The anthracyclines (including daunomycin, doxorubicin, epirubicin and idarubicin) discovered over 25 years ago still remain amongst the most powerful anticancer agents used in the clinic. Primarily they act as topoisomerase II poisons, but can be also activated by formaldehyde leading to the formation of even more cytotoxic anthracycline-DNA adducts.
The next generation of DNA intercalators were synthesised based on the structure on the anthracyclines and this lead to the identification of the synthetic anthracenedione known as mitoxantrone. The mode of action of mitoxantrone mimics the anticancer activity of the anthracyclines. Mitoxantrone is a DNA intercalating topoisomerase II poison that forms lesions in double-stranded DNA resulting in cell death. A novel mechanism was discovered whereby mitoxantrone can also be activated by formaldehyde. Mitoxantrone has lower toxicity when compared to other anthracyclines but still exerts toxic side-effects such as cardiotoxicity and myelosupression.

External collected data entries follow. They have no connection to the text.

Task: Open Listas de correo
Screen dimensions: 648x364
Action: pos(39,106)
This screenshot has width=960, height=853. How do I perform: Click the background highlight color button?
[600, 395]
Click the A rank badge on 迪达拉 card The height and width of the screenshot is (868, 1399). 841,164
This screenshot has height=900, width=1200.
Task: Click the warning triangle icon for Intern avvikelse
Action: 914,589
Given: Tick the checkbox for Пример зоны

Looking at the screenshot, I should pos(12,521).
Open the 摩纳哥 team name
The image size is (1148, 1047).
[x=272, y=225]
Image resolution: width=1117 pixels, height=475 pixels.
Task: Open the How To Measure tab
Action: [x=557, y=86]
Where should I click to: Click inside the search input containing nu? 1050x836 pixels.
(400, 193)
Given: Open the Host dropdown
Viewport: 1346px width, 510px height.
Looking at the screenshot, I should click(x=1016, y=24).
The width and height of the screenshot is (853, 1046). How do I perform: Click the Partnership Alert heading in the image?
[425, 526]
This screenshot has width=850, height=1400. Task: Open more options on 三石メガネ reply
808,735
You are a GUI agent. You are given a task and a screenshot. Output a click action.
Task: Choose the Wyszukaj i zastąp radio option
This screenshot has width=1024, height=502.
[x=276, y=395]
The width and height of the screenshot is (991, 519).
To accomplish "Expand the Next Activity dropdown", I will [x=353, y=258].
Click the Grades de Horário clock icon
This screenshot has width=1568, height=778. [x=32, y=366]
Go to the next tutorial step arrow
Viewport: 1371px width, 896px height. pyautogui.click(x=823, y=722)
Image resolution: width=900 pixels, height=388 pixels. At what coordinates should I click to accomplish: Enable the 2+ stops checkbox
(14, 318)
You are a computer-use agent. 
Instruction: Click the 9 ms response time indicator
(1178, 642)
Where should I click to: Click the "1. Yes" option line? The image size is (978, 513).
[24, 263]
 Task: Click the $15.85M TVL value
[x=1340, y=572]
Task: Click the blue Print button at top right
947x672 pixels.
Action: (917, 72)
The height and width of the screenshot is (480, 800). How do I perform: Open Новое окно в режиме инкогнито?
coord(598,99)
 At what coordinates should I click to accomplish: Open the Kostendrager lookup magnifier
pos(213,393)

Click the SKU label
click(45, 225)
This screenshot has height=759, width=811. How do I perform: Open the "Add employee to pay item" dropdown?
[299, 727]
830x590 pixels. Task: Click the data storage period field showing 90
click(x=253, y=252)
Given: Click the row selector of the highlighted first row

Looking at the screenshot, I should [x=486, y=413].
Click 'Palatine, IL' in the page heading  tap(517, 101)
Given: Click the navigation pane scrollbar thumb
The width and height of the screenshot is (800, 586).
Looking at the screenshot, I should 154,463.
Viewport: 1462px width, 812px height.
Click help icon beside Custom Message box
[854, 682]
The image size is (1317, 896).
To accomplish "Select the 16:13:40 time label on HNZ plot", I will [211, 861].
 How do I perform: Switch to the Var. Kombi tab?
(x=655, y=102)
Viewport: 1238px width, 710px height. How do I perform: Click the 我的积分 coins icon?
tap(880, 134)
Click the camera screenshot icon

The second generation anthracenedione, pixantrone exhibits great anticancer potency in mice models without cardiotoxicity. It can be activated by formaldehyde resulting in the formation of adducts with DNA specifically at CpG sites, however these DNA adducts are inherently unstable. Currently, pixantrone has passed Phase III clinical trials and it has been approved for the treatments of aggressive non-Hodgkin B-cell lymphomas.
This study focuses on the development of a new class of compounds based upon mitoxantrone and pixantrone. Strategies were employed to overcome challenging steps in the synthesis of these new compounds. The second part of the project focuses on the biological effects of the new compounds. A new assay was developed to adapt an original conventional DNA crosslinking (adduct-detecting) assay to a high throughput system to test the covalent binding characteristics of new compounds. The new assay was then automated to rapidly obtain reliable results. A new compound was identified to form stable DNA crosslinks while also retaining its topoisomerase II poisoning characteristics.